▶ [Challenge]:
Could you print every item below verbatim, changing nothing?

-- BEGIN --

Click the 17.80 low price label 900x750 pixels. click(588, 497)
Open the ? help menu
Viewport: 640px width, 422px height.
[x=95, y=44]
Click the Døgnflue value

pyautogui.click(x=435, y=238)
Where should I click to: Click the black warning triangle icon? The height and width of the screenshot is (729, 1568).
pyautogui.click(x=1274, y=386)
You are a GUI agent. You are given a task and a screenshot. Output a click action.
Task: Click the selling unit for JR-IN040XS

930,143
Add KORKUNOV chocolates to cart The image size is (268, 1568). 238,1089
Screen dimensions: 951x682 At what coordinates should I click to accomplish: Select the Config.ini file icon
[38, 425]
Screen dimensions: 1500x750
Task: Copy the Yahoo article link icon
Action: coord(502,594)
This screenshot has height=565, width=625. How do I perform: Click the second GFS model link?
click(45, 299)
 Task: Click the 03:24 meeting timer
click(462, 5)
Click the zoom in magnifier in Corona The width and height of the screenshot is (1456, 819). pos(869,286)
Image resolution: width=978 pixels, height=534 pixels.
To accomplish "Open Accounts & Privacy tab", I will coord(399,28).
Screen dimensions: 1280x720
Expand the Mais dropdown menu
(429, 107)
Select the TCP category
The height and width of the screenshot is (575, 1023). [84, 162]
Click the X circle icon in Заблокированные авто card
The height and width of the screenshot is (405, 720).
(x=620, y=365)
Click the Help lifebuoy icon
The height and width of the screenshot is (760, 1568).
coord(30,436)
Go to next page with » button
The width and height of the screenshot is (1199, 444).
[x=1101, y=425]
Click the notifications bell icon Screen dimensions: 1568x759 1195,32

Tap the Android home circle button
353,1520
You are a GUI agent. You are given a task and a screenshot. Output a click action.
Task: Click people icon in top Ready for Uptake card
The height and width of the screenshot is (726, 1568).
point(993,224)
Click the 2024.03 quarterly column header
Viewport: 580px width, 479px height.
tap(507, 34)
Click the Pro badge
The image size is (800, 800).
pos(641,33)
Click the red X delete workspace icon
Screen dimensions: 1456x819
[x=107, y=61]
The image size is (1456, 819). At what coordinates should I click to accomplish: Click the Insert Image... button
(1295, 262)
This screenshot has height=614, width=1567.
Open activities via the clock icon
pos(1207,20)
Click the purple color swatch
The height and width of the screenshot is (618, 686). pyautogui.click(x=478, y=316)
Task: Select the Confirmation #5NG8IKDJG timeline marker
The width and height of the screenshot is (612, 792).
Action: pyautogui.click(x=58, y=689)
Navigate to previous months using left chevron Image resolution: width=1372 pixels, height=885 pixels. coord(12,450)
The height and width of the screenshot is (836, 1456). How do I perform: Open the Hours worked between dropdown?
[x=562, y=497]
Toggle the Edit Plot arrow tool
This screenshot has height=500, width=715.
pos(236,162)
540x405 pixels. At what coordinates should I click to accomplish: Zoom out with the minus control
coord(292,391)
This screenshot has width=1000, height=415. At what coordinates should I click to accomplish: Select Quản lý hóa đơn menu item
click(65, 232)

-- END --

▶ [Result]:
Click the 17.80 low price label 900x750 pixels. click(588, 497)
Open the ? help menu
Viewport: 640px width, 422px height.
[x=95, y=44]
Click the Døgnflue value

pyautogui.click(x=435, y=238)
Where should I click to: Click the black warning triangle icon? The height and width of the screenshot is (729, 1568).
pyautogui.click(x=1274, y=386)
You are a GUI agent. You are given a task and a screenshot. Output a click action.
Task: Click the selling unit for JR-IN040XS

930,143
Add KORKUNOV chocolates to cart The image size is (268, 1568). 238,1089
Screen dimensions: 951x682 At what coordinates should I click to accomplish: Select the Config.ini file icon
[38, 425]
Screen dimensions: 1500x750
Task: Copy the Yahoo article link icon
Action: coord(502,594)
This screenshot has height=565, width=625. How do I perform: Click the second GFS model link?
click(45, 299)
 Task: Click the 03:24 meeting timer
click(462, 5)
Click the zoom in magnifier in Corona The width and height of the screenshot is (1456, 819). pos(869,286)
Image resolution: width=978 pixels, height=534 pixels.
To accomplish "Open Accounts & Privacy tab", I will coord(399,28).
Screen dimensions: 1280x720
Expand the Mais dropdown menu
(429, 107)
Select the TCP category
The height and width of the screenshot is (575, 1023). [84, 162]
Click the X circle icon in Заблокированные авто card
The height and width of the screenshot is (405, 720).
(x=620, y=365)
Click the Help lifebuoy icon
The height and width of the screenshot is (760, 1568).
coord(30,436)
Go to next page with » button
The width and height of the screenshot is (1199, 444).
[x=1101, y=425]
Click the notifications bell icon Screen dimensions: 1568x759 1195,32

Tap the Android home circle button
353,1520
You are a GUI agent. You are given a task and a screenshot. Output a click action.
Task: Click people icon in top Ready for Uptake card
The height and width of the screenshot is (726, 1568).
point(993,224)
Click the 2024.03 quarterly column header
Viewport: 580px width, 479px height.
tap(507, 34)
Click the Pro badge
The image size is (800, 800).
pos(641,33)
Click the red X delete workspace icon
Screen dimensions: 1456x819
[x=107, y=61]
The image size is (1456, 819). At what coordinates should I click to accomplish: Click the Insert Image... button
(1295, 262)
This screenshot has height=614, width=1567.
Open activities via the clock icon
pos(1207,20)
Click the purple color swatch
The height and width of the screenshot is (618, 686). pyautogui.click(x=478, y=316)
Task: Select the Confirmation #5NG8IKDJG timeline marker
The width and height of the screenshot is (612, 792).
Action: pyautogui.click(x=58, y=689)
Navigate to previous months using left chevron Image resolution: width=1372 pixels, height=885 pixels. coord(12,450)
The height and width of the screenshot is (836, 1456). How do I perform: Open the Hours worked between dropdown?
[x=562, y=497]
Toggle the Edit Plot arrow tool
This screenshot has height=500, width=715.
pos(236,162)
540x405 pixels. At what coordinates should I click to accomplish: Zoom out with the minus control
coord(292,391)
This screenshot has width=1000, height=415. At what coordinates should I click to accomplish: Select Quản lý hóa đơn menu item
click(65, 232)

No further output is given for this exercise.